Diduga terjadi manipulasi data dalam laporan keuangan PT KAI tahun 2005, perusahaan BUMN itu dicatat meraih keutungan sebesar Rp, 6,9 Miliar. Padahal apabila diteliti dan dikaji lebih rinci, perusahaan seharusnya menderita kerugian sebesar Rp. 63 Miliar. Komisaris PT KAI Hekinus Manao yang juga sebagai Direktur Informasi dan Akuntansi Direktorat Jenderal Perbendaharaan Negara Departemen Keuangan mengatakan, laporan keuangan itu telah diaudit oleh Kantor Akuntan Publik S. Manan. Audit terhadap laporan keuangan PT KAI untuk tahun 2003 dan tahun-tahun sebelumnya dilakukan oleh Badan Pemeriksan Keuangan (BPK), untuk tahun 2004 diaudit oleh BPK dan akuntan publik.
Hasil audit tersebut kemudian diserahkan direksi PT KAI untuk disetujui sebelum disampaikan dalam rapat umum pemegang saham, dan komisaris PT KAI yaitu Hekinus Manao menolak menyetujui laporan keuangan PT KAI tahun 2005 yang telah diaudit oleh akuntan publik. Setelah hasil audit diteliti dengan seksama, ditemukan adanya kejanggalan dari laporan keuangan PT KAI tahun 2005 :
Pajak pihak ketiga sudah tiga tahun tidak pernah ditagih, tetapi dalam laporan keuangan itu dimasukkan sebagai pendapatan PT KAI selama tahun 2005. Kewajiban PT KAI untuk membayar surat ketetapan pajak (SKP) pajak pertambahan nilai (PPN) sebesar Rp 95,2 Miliar yang diterbitkan oleh Direktorat Jenderal Pajak pada akhir tahun 2003 disajikan dalam laporan keuangan sebagai piutang atau tagihan kepada beberapa pelanggan yang seharusnya menanggung beban pajak itu. Padahal berdasarkan Standart Akuntansi, pajak pihak ketiga yang tidak pernah ditagih itu tidak bisa dimasukkan sebagai aset. Di PT KAI ada kekeliruan direksi dalam mencatat penerimaan perusahaan selama tahun 2005.

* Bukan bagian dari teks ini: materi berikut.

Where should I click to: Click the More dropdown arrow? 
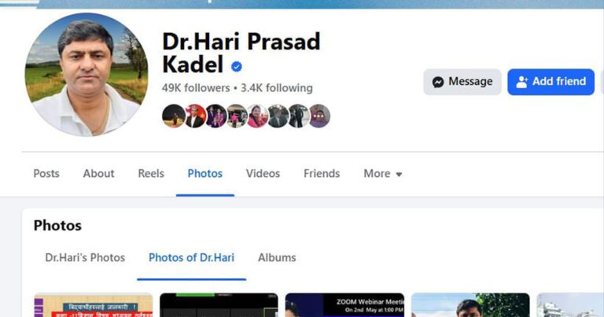coord(399,175)
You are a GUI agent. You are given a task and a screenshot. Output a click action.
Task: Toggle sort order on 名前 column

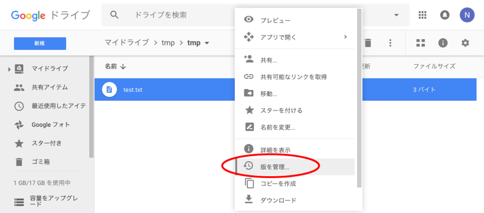click(115, 66)
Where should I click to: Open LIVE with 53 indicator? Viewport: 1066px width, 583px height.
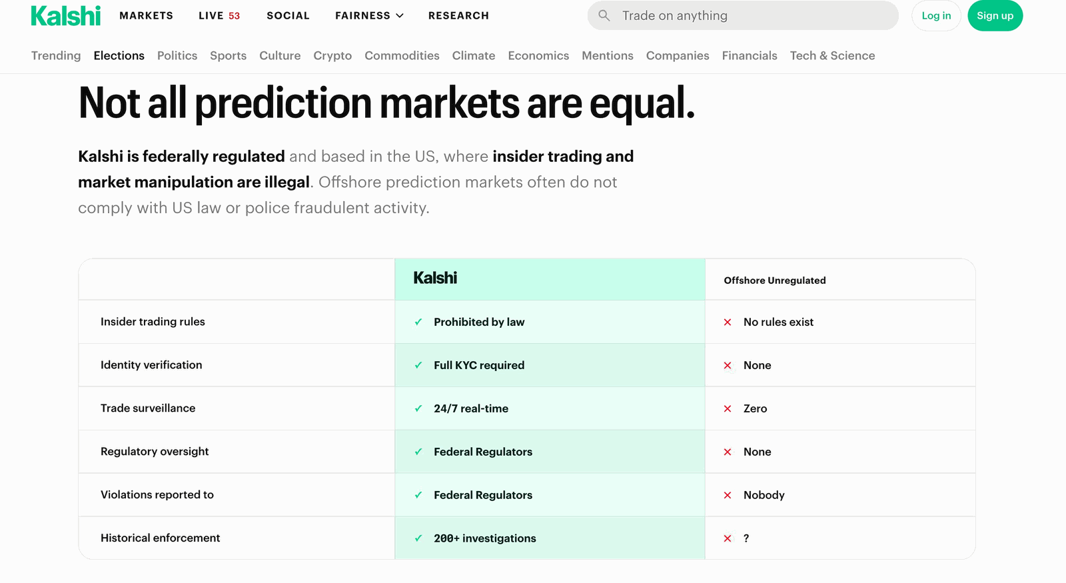219,15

Penurunan nilai persediaan suku cadang dan perlengkapan sebesar Rp 24 Miliar yang diketahui pada saat dilakukan inventarisasi tahun 2002 diakui manajemen PT KAI sebagai kerugian secara bertahap selama lima tahun. Pada akhir tahun 2005 masih tersisa saldo penurunan nilai yang belum dibebankan sebagai kerugian sebesar Rp 6 Miliar, yang seharusnya dibebankan seluruhnya dalam tahun 2005.

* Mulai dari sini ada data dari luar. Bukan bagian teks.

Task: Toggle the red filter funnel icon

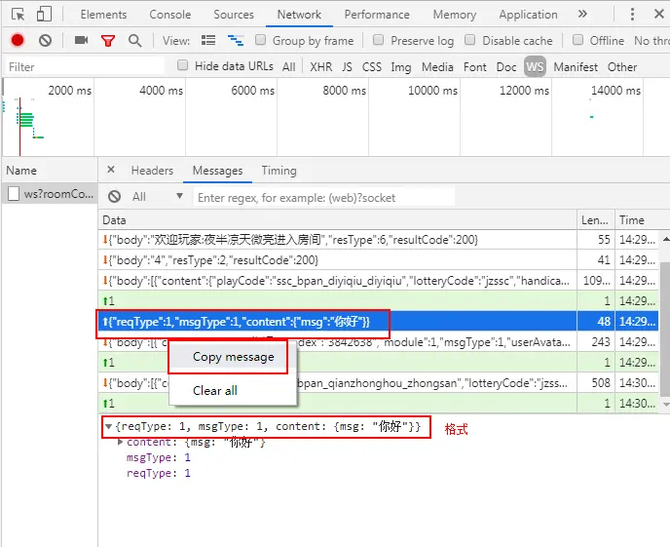Action: click(108, 41)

Bantuan pemerintah yang belum ditentukan statusnya dengan modal total nilai komulatif sebesar Rp 674,5 Miliar dan penyertaan modal negara sebesar Rp 70 Miliar oleh manajemen PT KAI disajikan dalam neraca per 31 Desember 2005 sebagai bagian dari hutang. Akan tetapi menurut Hekinus bantuan pemerintah dan penyertaan modal harus disajikan sebagai bagian dari modal perseroan.
Manajemen PT KAI tidak melakukan pencadangan kerugian terhadap kemungkinan tidak tertagihnya kewajiban pajak yang seharusnya telah dibebankan kepada pelanggan pada saat jasa angkutannya diberikan PT KAI tahun 1998 sampai 2003.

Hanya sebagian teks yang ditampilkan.